Musings on Food Supply in Greater Melbourne
Last week I had the pleasure of attending the second annual Local Food Launchpad in Melbourne. There is no doubt to those who have stopped to think about it, that sustainability in food supply and food security is rapidly declining. Cities get bigger, farmers get pushed further and further out – and now we’re looking at a future of mass job loss as automation picks up pace over the next 10-15 years.
If food production gets pushed further away, transportation costs increase, shelf life goes down, and the overall quality of food available to inner city dwellers at an affordable price goes down. It will be the most vulnerable to suffer first.
It’s great to see an initiative like Local Food Launchpad where entrepreneurs are advised, and guided, to take matters into their own hands, in an enterprise system that is not wholly reliant on philanthropy, but still has a social focus. How can we best utilise urban areas, train the vulnerable on new skills, and counter the disturbing trends – in Greater Melbourne alone, the inner foodbowl currently supplies 82% of the cities fresh vegetable needs, but with increasing population and decreasing food production within the area, that number could drop to as low as 21% by 2050.
We’ve seen the implementation of community gardens (or as they are known in the UK, allotments), but the reality is that many lack the skills to fully utilise small garden beds, and on top of that the costs of renting these plots on top of maintaining a home and other living expenses, still puts them out of reach of many. They require both immediate proximity (how far would you travel to tend to your garden several times a week?), affordability, and sufficient knowledge. Permaculture will become a more important feature but again requires specialist knowledge to utilise on this very small scale.
One of the concepts presented was a food waste recycling concept, looking to pick up scraps from restaurants to be composted – perhaps this could be used in conjunction with community gardens or other similar initiatives.
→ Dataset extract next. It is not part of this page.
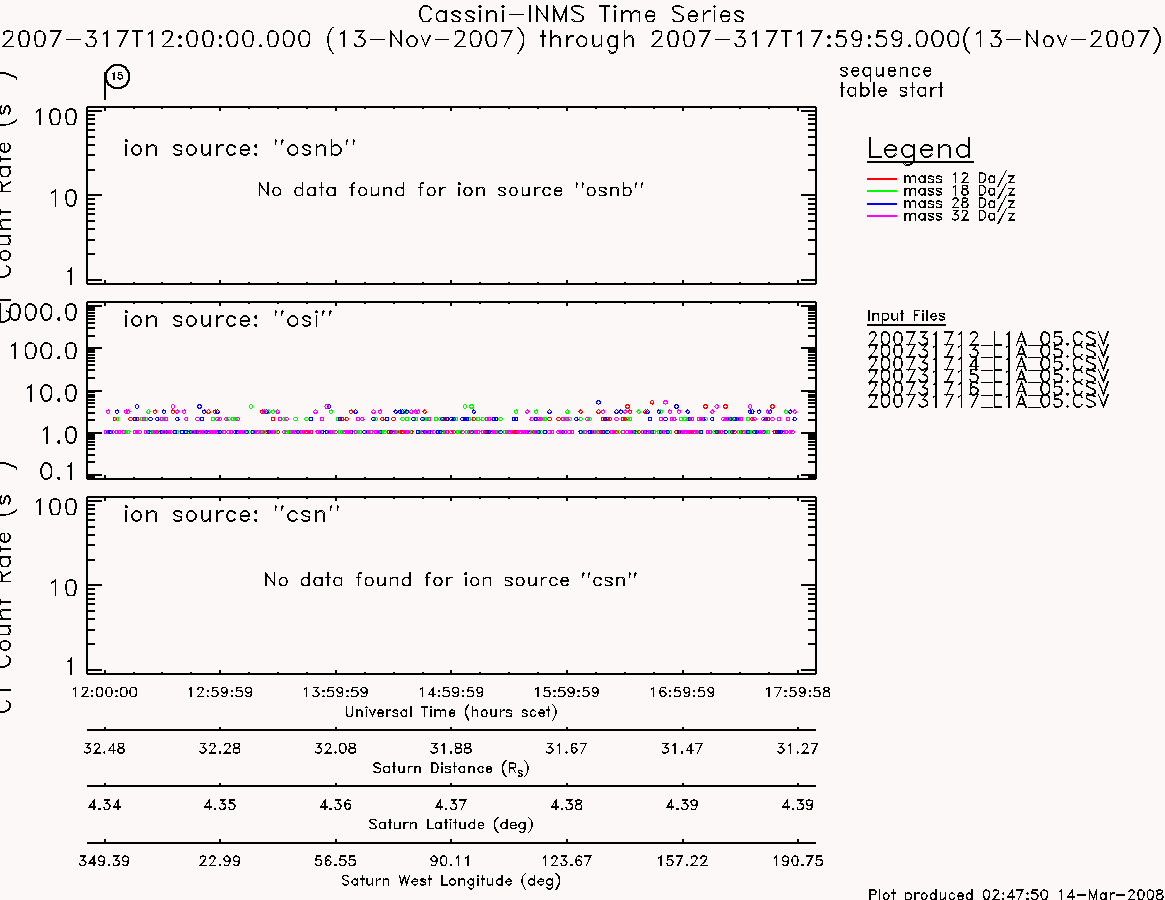Click the 14:59:59 time axis tick label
We certainly have an expansive country at our disposal, but lack the food production focus that older countries (think the Mediterranean Garden or French Provincial lifestyle) have, with generations of history of farming the land or producing their own bread, cheese, and small goods.
Another looked at crowd farming and crowd harvesting – those with gardens sharing their excess and working together to share knowledge, labour, and resources. This is another potential route for community gardening, but if those with nothing provide the labour while those more fortunate provide the land, I wonder if we could end up with something that looks like a pocket sized version of landholders and peasants in the not too distant future.
Yet, we are ‘the food capital of Australia’ – a thriving multicultural hub with more restaurants and cafes per capita than anywhere else in the world. It’s clear we need to make these changes and quickly.
I’m shortly off on a European adventure and look forward to learning more about how other cultures view food and it’s role in their identities.